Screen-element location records

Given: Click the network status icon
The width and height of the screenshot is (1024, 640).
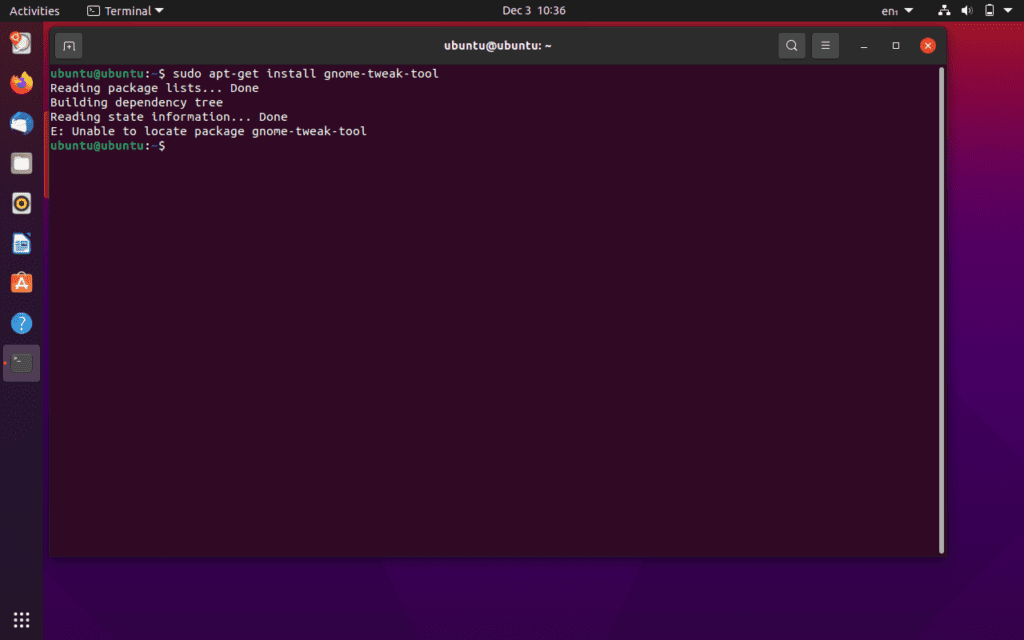Looking at the screenshot, I should (943, 10).
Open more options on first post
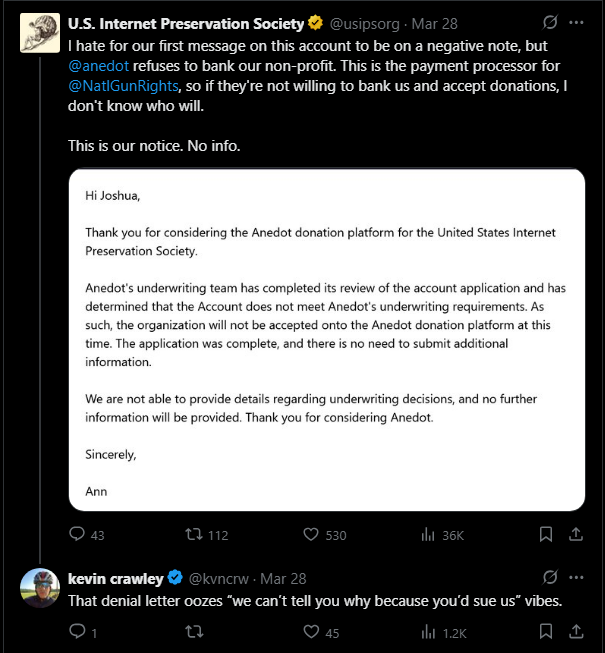Screen dimensions: 605x653 pyautogui.click(x=576, y=22)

• Exercise
Output the records above as a two-column CSV headed text and answer, with one row per record. Put each field in double quotes, replace line breaks with spaces, and leave the pictures out.

• Output for this exercise
text,answer
"Given: Click the network status icon The width and height of the screenshot is (1024, 640).","Looking at the screenshot, I should (943, 10)."
"Open more options on first post","Screen dimensions: 605x653 pyautogui.click(x=576, y=22)"